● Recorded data
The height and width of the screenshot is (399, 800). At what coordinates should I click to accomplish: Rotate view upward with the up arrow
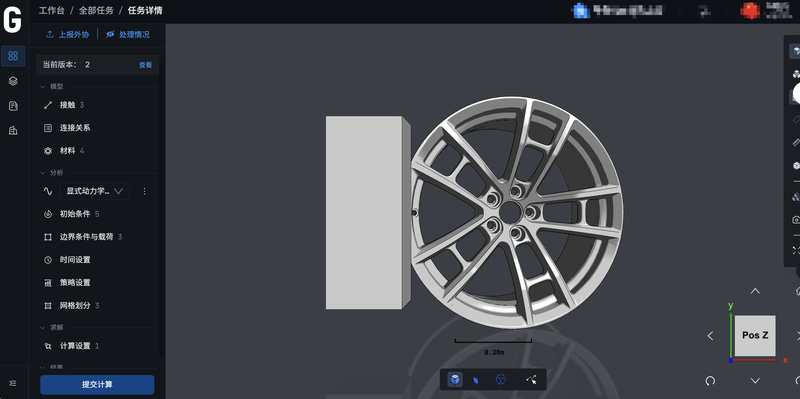[755, 291]
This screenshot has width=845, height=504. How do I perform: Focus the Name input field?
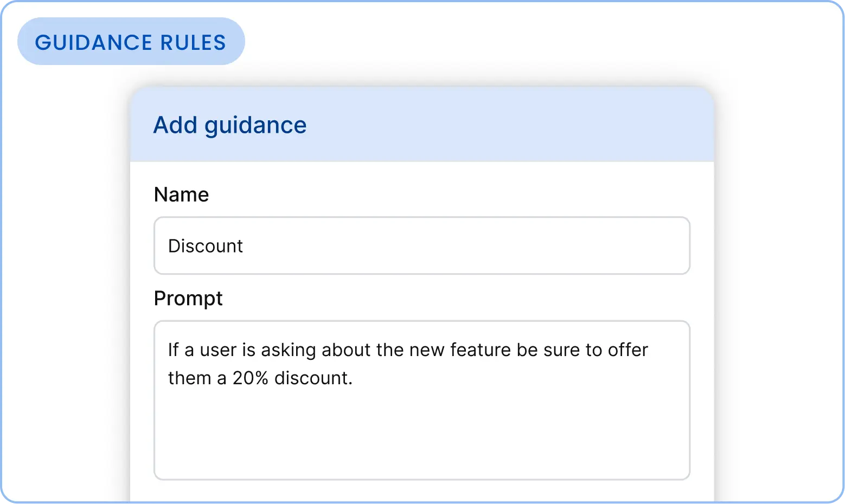tap(421, 245)
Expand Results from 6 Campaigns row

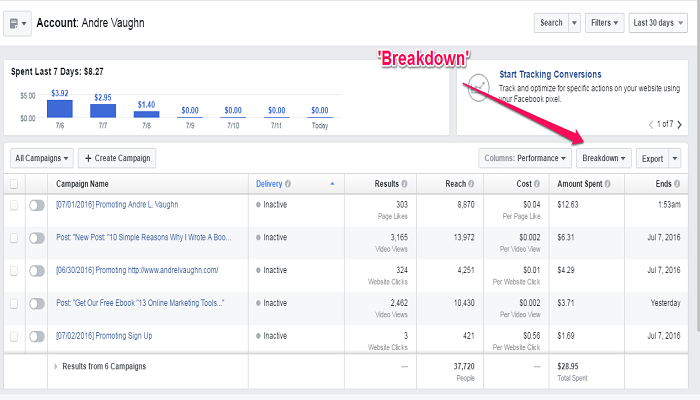point(55,367)
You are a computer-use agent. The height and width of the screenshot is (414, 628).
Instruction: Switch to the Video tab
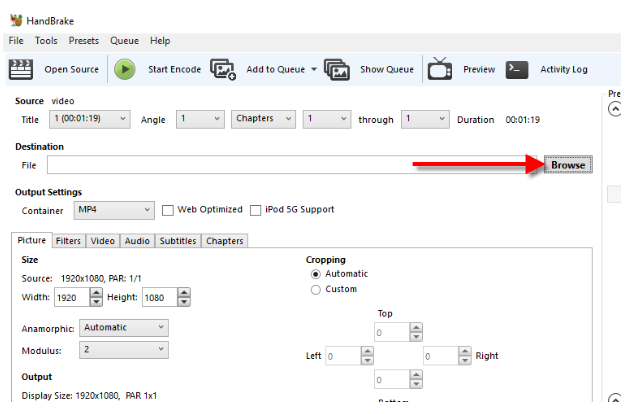[x=103, y=241]
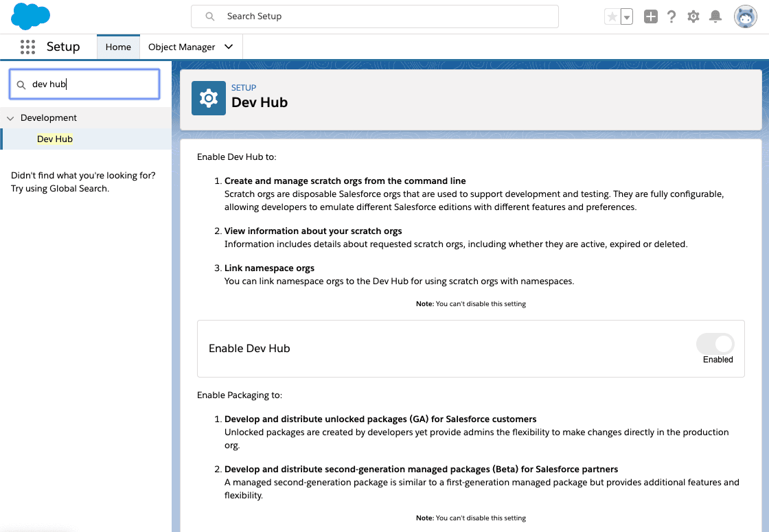The width and height of the screenshot is (769, 532).
Task: Click the Quick Find magnifier icon
Action: [x=21, y=84]
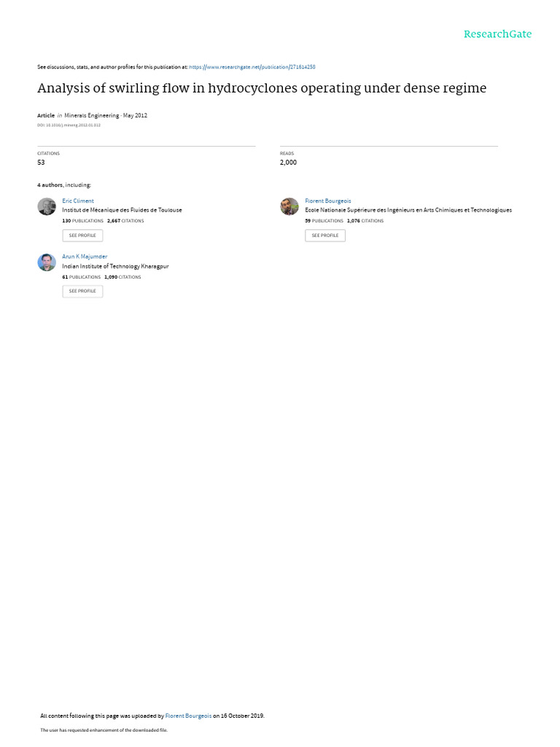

● BRIEF
Copy the records exactly; no image should appear in the result.

● SOLUTION TO THIS TASK
The height and width of the screenshot is (399, 800). At what coordinates should I click to accomplish: Rotate view upward with the up arrow
[755, 291]
This screenshot has width=845, height=504. How do I perform: Focus the Name input field?
tap(421, 245)
Expand Results from 6 Campaigns row

point(55,367)
You are a computer-use agent. The height and width of the screenshot is (414, 628).
Instruction: Switch to the Video tab
[x=103, y=241]
The width and height of the screenshot is (769, 532).
Task: Click the Quick Find magnifier icon
Action: [x=21, y=84]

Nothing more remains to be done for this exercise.